Dataset items:
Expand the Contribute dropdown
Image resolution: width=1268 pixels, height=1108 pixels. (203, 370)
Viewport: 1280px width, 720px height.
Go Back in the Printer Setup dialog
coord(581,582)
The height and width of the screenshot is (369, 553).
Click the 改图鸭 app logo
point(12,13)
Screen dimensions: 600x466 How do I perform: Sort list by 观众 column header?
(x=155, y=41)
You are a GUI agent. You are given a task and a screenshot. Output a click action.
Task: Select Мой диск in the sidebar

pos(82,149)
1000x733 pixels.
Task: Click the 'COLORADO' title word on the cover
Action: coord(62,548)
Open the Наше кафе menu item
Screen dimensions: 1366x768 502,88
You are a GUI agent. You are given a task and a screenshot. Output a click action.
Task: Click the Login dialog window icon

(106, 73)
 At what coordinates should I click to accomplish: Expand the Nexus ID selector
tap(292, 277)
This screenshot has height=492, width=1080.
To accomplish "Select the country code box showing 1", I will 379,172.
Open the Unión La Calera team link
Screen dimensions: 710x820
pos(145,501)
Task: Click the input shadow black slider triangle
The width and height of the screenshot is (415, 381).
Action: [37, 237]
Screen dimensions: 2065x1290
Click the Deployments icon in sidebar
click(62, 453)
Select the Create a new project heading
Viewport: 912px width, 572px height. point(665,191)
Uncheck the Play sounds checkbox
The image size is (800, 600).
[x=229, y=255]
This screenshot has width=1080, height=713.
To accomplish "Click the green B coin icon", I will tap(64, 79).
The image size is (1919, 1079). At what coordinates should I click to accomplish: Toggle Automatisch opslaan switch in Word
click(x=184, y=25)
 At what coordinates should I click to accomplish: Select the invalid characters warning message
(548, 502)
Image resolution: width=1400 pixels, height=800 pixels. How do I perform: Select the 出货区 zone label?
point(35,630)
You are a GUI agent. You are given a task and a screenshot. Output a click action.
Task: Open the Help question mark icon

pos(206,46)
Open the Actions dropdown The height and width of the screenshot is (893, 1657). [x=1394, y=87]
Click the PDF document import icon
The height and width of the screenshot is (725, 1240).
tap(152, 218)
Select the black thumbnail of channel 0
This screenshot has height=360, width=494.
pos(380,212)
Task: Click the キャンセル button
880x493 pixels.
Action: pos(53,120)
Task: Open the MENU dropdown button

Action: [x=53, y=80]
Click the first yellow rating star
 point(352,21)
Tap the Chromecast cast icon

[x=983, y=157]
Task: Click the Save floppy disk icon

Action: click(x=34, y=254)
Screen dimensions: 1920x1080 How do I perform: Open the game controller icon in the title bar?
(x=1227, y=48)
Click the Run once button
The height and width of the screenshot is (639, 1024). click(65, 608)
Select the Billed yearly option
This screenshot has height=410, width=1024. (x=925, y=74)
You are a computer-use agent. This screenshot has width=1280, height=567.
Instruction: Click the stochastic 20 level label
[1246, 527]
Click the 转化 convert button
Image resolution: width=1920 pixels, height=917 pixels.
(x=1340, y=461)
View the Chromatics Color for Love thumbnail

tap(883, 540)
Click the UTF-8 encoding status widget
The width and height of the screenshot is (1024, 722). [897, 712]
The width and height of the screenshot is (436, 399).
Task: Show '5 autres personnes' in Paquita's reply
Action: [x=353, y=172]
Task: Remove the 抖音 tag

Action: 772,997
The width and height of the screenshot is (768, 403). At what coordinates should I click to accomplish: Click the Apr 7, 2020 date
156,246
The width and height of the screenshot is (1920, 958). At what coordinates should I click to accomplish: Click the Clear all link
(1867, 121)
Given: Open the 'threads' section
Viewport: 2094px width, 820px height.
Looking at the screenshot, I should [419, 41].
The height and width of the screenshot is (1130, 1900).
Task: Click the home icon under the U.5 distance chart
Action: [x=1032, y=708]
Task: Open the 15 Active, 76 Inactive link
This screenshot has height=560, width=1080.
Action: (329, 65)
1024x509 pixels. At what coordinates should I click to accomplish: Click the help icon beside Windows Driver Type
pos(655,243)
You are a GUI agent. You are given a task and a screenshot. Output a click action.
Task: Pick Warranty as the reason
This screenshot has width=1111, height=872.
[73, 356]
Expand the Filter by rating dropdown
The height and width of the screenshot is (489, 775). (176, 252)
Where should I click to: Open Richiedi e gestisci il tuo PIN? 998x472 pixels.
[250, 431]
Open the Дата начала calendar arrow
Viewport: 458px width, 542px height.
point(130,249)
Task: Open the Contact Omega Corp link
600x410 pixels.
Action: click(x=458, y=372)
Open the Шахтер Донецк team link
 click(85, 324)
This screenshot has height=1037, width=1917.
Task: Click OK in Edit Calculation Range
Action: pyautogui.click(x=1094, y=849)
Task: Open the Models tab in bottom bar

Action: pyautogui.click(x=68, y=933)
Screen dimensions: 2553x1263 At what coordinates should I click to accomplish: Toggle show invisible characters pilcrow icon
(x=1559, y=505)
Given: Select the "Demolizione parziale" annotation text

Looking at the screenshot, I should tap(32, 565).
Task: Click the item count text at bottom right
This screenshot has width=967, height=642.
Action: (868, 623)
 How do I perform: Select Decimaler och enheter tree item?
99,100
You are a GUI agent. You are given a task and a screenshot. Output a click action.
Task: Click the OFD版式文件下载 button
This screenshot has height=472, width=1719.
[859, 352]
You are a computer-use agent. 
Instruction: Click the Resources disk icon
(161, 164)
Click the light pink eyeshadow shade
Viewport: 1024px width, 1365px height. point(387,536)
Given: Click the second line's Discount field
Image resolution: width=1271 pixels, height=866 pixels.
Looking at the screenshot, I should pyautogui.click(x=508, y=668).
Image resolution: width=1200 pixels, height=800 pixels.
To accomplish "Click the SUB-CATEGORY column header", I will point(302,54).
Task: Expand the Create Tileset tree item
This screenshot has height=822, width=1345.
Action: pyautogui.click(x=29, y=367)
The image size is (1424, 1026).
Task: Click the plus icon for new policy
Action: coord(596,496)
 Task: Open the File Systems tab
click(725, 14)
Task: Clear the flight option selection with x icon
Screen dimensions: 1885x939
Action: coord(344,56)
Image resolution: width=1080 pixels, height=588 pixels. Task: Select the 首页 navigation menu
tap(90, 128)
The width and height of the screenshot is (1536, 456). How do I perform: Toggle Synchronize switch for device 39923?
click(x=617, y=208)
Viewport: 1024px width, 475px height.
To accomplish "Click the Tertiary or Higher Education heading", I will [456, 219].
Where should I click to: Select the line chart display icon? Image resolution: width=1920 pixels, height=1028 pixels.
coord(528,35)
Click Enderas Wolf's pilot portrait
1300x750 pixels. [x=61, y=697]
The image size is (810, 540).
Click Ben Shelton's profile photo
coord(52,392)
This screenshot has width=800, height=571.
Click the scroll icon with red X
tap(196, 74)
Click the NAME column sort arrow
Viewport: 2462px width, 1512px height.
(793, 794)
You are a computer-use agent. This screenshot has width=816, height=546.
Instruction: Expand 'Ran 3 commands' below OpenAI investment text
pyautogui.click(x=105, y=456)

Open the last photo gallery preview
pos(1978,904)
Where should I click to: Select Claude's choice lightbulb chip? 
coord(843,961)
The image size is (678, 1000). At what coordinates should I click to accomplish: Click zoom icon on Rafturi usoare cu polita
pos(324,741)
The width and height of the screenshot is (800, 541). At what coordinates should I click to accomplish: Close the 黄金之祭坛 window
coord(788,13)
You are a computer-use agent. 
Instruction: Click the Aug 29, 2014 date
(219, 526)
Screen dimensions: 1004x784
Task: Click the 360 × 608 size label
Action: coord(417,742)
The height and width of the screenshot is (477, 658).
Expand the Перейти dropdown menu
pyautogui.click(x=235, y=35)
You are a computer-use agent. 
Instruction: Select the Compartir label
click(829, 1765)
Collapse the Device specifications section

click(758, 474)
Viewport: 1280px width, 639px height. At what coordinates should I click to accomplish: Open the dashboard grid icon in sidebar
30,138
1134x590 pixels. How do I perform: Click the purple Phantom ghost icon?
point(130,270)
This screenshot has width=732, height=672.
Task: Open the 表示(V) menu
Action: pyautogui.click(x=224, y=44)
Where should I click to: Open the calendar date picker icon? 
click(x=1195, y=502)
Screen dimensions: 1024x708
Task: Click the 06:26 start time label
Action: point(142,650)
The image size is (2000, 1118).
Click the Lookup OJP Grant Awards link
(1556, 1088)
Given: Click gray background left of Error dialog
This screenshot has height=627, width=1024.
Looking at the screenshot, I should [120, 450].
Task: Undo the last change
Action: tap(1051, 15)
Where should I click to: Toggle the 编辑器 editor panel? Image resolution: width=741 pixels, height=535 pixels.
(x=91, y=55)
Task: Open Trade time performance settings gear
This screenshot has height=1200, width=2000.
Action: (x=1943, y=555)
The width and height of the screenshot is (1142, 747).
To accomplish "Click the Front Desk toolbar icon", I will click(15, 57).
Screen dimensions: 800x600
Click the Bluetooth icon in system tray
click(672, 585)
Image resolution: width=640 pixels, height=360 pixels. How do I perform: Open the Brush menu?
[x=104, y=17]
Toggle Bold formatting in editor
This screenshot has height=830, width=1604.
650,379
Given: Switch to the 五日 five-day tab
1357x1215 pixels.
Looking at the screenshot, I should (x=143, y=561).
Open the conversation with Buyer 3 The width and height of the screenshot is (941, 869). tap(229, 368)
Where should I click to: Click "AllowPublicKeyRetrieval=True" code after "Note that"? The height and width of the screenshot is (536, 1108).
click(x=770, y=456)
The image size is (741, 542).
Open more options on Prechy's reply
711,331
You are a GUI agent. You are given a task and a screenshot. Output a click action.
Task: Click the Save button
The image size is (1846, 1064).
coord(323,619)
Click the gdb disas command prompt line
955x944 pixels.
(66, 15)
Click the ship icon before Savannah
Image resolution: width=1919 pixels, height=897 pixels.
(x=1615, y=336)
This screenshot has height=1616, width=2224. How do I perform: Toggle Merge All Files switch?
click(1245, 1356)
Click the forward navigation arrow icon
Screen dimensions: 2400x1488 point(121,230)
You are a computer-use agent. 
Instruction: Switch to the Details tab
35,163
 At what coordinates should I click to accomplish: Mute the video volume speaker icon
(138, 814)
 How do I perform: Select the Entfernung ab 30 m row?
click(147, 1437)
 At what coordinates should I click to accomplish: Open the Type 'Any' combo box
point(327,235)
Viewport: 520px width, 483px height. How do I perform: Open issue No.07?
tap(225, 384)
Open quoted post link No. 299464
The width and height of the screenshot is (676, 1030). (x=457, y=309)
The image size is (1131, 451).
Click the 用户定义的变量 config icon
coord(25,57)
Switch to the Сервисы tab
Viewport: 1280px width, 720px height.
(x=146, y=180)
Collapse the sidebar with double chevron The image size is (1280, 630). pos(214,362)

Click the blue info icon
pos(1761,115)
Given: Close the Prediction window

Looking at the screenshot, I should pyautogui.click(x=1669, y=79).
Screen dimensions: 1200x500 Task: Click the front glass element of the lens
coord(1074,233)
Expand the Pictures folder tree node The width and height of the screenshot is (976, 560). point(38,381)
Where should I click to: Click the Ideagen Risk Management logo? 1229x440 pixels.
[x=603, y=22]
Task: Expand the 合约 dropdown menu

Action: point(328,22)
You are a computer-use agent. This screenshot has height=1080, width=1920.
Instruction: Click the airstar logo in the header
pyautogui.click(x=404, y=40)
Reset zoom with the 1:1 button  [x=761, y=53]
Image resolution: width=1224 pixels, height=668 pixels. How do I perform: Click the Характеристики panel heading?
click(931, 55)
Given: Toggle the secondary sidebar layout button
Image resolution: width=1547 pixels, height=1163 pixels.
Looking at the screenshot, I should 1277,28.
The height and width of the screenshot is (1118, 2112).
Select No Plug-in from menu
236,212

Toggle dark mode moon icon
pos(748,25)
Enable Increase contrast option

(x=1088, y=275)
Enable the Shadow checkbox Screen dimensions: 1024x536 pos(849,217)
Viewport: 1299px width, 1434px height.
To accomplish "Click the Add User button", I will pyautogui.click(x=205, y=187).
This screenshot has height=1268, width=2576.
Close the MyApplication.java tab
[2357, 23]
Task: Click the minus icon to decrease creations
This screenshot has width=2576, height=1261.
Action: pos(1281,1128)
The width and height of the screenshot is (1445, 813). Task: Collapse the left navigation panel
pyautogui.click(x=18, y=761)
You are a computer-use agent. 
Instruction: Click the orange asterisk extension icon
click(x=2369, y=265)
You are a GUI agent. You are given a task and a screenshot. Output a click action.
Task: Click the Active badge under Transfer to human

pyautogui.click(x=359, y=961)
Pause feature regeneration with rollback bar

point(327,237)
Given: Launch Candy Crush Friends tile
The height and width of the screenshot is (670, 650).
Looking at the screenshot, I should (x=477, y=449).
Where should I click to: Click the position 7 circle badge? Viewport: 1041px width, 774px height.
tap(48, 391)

REQUIREMENT
Return, word for word, the lines of the items from the line that contains "Task: Click the item" through the line that contains "pyautogui.click(x=105, y=456)", with both of those lines included.

COMPLETE OUTPUT
Task: Click the item count text at bottom right
This screenshot has width=967, height=642.
Action: (868, 623)
 How do I perform: Select Decimaler och enheter tree item?
99,100
You are a GUI agent. You are given a task and a screenshot. Output a click action.
Task: Click the OFD版式文件下载 button
This screenshot has height=472, width=1719.
[859, 352]
You are a computer-use agent. 
Instruction: Click the Resources disk icon
(161, 164)
Click the light pink eyeshadow shade
Viewport: 1024px width, 1365px height. point(387,536)
Given: Click the second line's Discount field
Image resolution: width=1271 pixels, height=866 pixels.
Looking at the screenshot, I should pyautogui.click(x=508, y=668).
Image resolution: width=1200 pixels, height=800 pixels.
To accomplish "Click the SUB-CATEGORY column header", I will point(302,54).
Task: Expand the Create Tileset tree item
This screenshot has height=822, width=1345.
Action: pyautogui.click(x=29, y=367)
The image size is (1424, 1026).
Task: Click the plus icon for new policy
Action: coord(596,496)
 Task: Open the File Systems tab
click(725, 14)
Task: Clear the flight option selection with x icon
Screen dimensions: 1885x939
Action: coord(344,56)
Image resolution: width=1080 pixels, height=588 pixels. Task: Select the 首页 navigation menu
tap(90, 128)
The width and height of the screenshot is (1536, 456). How do I perform: Toggle Synchronize switch for device 39923?
click(x=617, y=208)
Viewport: 1024px width, 475px height.
To accomplish "Click the Tertiary or Higher Education heading", I will [456, 219].
Where should I click to: Select the line chart display icon? Image resolution: width=1920 pixels, height=1028 pixels.
coord(528,35)
Click Enderas Wolf's pilot portrait
1300x750 pixels. [x=61, y=697]
The image size is (810, 540).
Click Ben Shelton's profile photo
coord(52,392)
This screenshot has width=800, height=571.
Click the scroll icon with red X
tap(196, 74)
Click the NAME column sort arrow
Viewport: 2462px width, 1512px height.
(793, 794)
You are a computer-use agent. This screenshot has width=816, height=546.
Instruction: Expand 'Ran 3 commands' below OpenAI investment text
pyautogui.click(x=105, y=456)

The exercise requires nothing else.